Data from primary school learners across six South African provinces was analysed and compared, revealing that children who repeat early grades demonstrated marked gains in language and mathematics.
Benefits of this policy last several years. “Over the last few decades, we have found positive effects of repetition,” Ros Clayton of Stellenbosch University’s Research on Socio-Economic Policy Group was quoted by Eyewitness News as saying.
Again, the prime minister says government filled 1 735 posts within the sector last year. Of these, 1 311 were temporary teacher positions that were converted to permanent status. There is no mention of assistant teachers, yet the 2018 Eswatini Curriculum Framework makes a provision for such.
It says under the CBE syllabus, schools should allow learners who did not achieve the expected level of competencies to progress to the next grade “with additional individualised or small group instruction from assistant teachers.” I have never heard of assistant teachers in our public school system. Maybe this is where the CBE wheels fell off, resulting in 4 100 learners being condemned to the doldrums of failure.
I thought I would also delve into the healthcare aspect, which the prime minister highlighted as one of government’s priorities in the midst of a continuous medical drug shortage we are carrying over into 2026. However, with schools opening in the next couple of weeks or so, issues around education are on everyone’s mind. They need to be addressed ASAP to avoid confusion for parents, learners and teachers when schools open for the first term.

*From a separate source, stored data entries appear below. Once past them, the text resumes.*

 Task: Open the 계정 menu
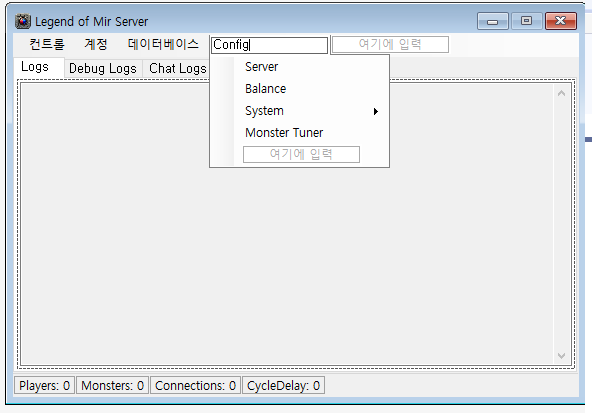point(96,45)
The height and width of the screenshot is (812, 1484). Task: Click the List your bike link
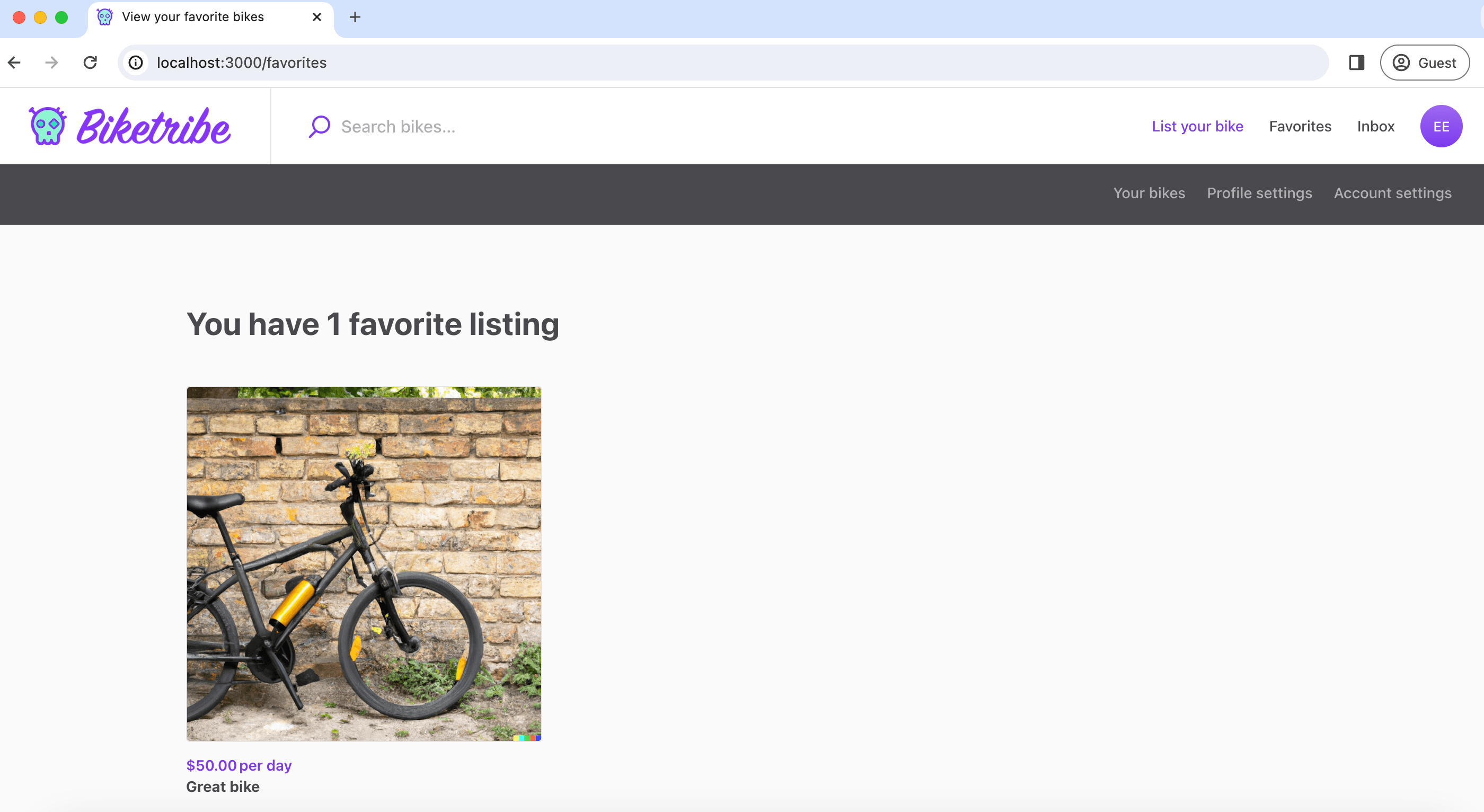1197,126
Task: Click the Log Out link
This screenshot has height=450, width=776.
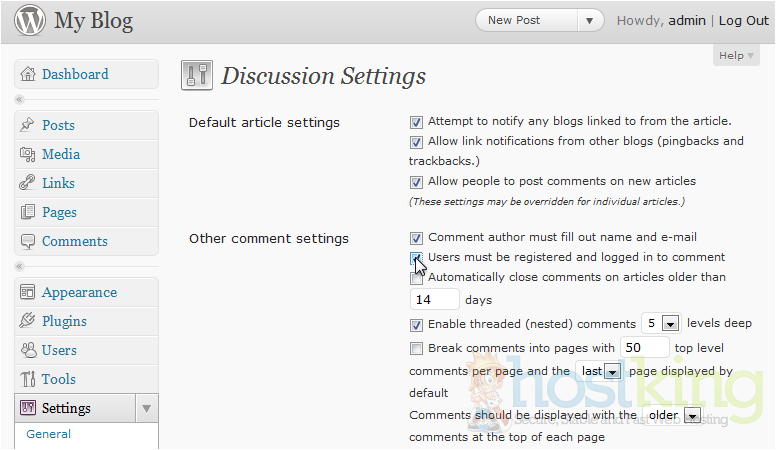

Going forward, government should ensure that rolling out the CBE curriculum at secondary level is accompanied by relevant investment in human resources, adequate teacher training and digital infrastructure. My own research on the curriculum has revealed that in Africa, CBE has actually emerged as a powerful, transformative model capable of addressing the skills gaps learners face later in life, when they reach college or university.
The curriculum has been widely adopted in developed countries and African nations are being urged to integrate it into their education systems. So, there is no doubt that we are on to a good thing. We only need full financial and political commitment in implementing it, to be able to reap its numerous rewards.